Data Pipeline Management
Data Pipeline is a set of data processing steps that can be run sequentially or in parallel.
On the Bristlecone NEO® Platform, Data Pipelines provide configurable workflows to ingest, process, transform and store the data in the data lake. A Data Pipeline is configured to ingest and process data in a batch/scheduled mode or can be configured to process data in real-time.
Data Pipeline can be configured to include all or any of the following steps:
- Data Ingestion: It is the process of ingesting data from various source systems in an Enterprise.
- Data Pre-Processing: This stage of Data Pipeline Management includes data preprocessing events such as
- Converting the data present in the PDF to text format
- Uncompressing zipped file
- Decrypting an encrypted file
- Data Quality Assessment: This step constitutes the following
- File Validation: This step validates a structured file against a set of configured rules
- Dictionary Validation: This step validates a structured file against a set of configured dictionary
- Data Processing: This step constitutes Data Transformation and Custom Jobs (execution of Data Analytics Models)

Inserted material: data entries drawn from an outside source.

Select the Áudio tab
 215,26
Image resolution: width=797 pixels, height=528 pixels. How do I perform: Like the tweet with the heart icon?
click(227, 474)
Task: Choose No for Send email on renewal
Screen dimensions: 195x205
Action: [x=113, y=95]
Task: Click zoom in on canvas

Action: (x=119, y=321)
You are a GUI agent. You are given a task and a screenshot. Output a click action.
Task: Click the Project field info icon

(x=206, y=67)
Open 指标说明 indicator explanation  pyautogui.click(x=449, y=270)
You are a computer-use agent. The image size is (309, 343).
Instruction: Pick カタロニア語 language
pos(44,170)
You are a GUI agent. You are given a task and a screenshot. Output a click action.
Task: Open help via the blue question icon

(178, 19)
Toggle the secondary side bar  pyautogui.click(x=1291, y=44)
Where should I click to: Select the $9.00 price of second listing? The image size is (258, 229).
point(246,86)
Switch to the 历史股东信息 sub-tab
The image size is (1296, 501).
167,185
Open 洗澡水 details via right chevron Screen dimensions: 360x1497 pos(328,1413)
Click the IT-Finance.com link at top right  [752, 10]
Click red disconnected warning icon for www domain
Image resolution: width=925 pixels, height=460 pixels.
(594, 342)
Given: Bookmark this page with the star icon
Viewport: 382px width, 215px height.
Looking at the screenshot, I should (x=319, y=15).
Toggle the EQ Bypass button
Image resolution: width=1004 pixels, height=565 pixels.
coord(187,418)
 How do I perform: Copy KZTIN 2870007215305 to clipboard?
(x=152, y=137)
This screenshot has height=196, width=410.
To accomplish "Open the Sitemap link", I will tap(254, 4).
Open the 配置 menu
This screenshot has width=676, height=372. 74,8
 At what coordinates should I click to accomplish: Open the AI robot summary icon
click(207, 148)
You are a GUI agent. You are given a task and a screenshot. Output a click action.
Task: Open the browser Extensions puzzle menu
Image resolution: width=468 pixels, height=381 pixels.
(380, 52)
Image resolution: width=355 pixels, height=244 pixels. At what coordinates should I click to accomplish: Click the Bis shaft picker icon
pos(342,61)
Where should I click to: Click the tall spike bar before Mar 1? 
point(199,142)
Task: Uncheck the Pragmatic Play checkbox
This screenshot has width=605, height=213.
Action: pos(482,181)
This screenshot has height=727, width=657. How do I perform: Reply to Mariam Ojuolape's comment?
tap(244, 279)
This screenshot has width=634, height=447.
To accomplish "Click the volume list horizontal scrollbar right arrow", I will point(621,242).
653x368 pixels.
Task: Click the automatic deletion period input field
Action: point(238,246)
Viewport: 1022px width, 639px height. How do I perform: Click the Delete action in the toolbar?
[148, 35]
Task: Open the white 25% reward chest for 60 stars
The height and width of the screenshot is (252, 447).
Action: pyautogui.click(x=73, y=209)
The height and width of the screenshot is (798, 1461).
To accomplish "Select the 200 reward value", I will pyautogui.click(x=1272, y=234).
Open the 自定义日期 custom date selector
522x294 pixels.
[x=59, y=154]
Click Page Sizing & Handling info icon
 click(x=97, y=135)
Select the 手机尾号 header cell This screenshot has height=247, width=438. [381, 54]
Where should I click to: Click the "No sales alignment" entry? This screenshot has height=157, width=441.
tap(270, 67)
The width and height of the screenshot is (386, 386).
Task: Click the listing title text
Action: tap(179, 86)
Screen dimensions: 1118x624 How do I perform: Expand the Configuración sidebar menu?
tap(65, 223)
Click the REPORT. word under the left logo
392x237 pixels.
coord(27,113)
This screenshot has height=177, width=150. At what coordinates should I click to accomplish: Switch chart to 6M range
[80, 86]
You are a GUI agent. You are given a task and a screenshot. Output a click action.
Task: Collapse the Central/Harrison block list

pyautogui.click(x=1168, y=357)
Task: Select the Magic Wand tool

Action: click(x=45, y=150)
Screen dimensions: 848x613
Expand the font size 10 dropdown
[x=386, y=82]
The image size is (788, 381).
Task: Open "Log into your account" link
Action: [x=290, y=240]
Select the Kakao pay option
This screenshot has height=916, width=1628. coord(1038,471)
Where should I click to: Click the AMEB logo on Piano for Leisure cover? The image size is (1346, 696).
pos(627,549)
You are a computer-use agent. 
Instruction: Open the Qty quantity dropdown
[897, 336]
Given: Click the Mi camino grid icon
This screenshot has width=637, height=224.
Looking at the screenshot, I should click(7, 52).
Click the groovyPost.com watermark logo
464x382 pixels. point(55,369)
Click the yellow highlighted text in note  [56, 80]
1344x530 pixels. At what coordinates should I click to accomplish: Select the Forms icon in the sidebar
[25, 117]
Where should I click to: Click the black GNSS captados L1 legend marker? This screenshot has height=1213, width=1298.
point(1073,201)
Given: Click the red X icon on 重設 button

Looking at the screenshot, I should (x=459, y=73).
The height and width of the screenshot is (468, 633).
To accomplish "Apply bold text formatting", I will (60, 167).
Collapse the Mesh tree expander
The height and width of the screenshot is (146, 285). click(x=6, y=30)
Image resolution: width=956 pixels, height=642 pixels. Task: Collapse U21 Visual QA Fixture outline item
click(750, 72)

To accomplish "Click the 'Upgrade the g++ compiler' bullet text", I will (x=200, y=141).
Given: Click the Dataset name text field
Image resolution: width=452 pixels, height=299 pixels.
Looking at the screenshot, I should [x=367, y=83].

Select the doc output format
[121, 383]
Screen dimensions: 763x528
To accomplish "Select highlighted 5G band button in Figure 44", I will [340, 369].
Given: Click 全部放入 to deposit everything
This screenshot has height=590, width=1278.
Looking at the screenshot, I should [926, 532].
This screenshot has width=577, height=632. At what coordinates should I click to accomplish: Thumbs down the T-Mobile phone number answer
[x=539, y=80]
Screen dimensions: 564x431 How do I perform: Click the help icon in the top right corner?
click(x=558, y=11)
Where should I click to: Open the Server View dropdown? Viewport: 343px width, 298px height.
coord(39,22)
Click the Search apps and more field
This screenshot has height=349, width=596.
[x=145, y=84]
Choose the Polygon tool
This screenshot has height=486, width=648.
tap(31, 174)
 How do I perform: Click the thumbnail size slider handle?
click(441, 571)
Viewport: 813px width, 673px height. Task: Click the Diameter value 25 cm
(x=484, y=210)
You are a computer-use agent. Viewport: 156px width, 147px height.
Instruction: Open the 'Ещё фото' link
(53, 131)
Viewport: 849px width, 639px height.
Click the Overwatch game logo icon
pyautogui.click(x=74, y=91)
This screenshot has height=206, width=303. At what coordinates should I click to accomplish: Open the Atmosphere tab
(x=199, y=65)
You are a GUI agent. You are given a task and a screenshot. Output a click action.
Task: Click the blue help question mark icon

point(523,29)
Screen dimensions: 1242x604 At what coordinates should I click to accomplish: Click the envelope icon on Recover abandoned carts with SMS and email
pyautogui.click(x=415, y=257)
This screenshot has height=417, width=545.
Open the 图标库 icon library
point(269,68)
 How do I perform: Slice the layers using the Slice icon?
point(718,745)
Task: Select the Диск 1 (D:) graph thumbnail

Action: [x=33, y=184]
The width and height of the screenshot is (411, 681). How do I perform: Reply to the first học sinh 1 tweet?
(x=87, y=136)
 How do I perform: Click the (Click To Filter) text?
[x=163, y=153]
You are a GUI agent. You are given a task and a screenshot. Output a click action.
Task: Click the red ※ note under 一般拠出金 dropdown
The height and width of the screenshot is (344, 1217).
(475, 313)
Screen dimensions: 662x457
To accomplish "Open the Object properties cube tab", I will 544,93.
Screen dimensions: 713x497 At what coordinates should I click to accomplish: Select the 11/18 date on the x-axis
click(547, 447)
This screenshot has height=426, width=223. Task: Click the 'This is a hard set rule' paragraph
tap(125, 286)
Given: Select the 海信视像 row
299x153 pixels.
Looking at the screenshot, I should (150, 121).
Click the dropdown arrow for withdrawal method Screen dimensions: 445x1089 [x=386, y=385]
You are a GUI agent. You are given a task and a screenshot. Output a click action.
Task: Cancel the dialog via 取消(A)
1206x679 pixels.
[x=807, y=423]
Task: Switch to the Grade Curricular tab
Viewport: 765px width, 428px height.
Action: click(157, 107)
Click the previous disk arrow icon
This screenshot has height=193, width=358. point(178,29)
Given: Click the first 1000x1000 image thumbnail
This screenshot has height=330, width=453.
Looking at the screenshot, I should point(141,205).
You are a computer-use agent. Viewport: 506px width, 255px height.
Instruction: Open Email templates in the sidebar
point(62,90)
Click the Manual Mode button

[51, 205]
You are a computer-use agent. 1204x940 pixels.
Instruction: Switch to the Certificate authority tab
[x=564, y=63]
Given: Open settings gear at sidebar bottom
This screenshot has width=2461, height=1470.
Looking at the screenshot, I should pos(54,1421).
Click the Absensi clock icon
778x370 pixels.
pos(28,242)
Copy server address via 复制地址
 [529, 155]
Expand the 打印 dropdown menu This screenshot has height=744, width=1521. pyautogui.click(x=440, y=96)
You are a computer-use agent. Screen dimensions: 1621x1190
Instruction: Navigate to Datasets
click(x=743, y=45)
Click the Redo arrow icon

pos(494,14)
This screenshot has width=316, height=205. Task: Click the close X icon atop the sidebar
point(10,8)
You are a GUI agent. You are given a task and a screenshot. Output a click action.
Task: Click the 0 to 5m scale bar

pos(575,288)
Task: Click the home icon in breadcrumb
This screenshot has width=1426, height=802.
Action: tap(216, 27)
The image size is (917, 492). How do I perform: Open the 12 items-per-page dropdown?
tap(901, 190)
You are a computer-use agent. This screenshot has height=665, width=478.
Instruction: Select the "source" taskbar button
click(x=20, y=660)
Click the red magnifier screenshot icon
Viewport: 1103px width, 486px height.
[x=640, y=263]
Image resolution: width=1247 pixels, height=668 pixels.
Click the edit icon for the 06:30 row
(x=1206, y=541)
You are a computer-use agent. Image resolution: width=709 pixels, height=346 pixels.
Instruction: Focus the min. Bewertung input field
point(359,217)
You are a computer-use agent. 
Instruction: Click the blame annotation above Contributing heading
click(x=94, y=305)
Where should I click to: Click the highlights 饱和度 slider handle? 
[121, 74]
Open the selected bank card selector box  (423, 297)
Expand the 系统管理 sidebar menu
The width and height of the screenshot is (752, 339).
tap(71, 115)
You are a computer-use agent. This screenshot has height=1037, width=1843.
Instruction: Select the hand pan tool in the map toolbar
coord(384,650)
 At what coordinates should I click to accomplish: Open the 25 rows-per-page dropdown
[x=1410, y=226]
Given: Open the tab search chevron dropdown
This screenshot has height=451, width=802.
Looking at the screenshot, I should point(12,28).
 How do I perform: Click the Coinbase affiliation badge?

- Data Post Processing: This step constitutes the following set of events in the Data Pipeline Management
- Converting data as per external (third party) requirements
- Converting output data to .zip files
- Data Ingestion
- Custom Jobs (executing Data Analytics Models)
This feature enables the Provider Data Engineer to
- Create a Data Pipeline
- Perform Custom Jobs
The Data Pipeline Management in the user interface is divided into two major sections
- Pipeline Management
- Pipeline Summary